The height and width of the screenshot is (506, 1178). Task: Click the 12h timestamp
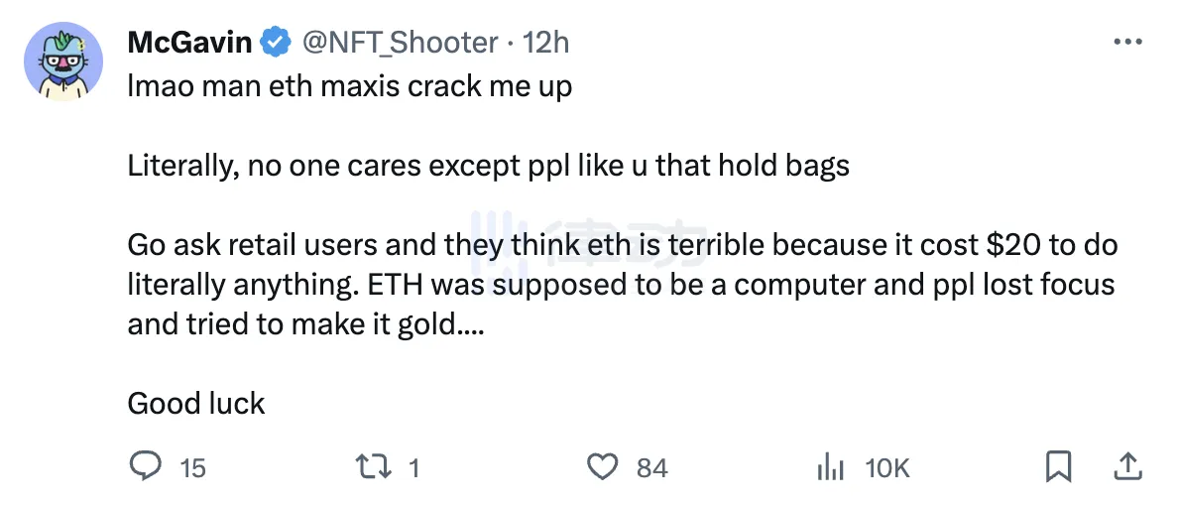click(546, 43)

=-=-=

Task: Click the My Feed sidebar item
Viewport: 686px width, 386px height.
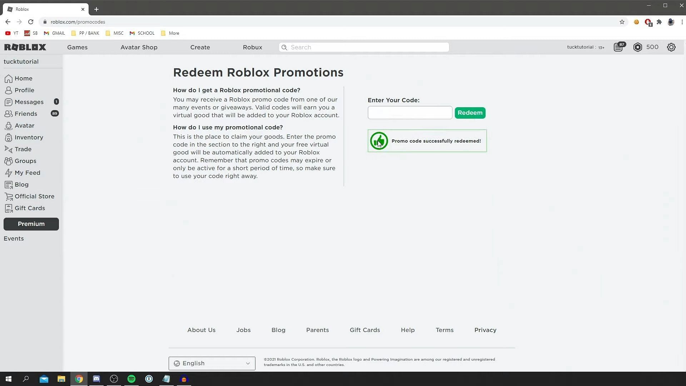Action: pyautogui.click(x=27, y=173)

=-=-=

Transcribe the part of the rows that opens with the line containing "Task: Click the My Feed sidebar item" and closes with the line containing "Action: pyautogui.click(x=27, y=173)", both lines included. Leave the pictures out of your answer.

TASK RESPONSE:
Task: Click the My Feed sidebar item
Viewport: 686px width, 386px height.
Action: pyautogui.click(x=27, y=173)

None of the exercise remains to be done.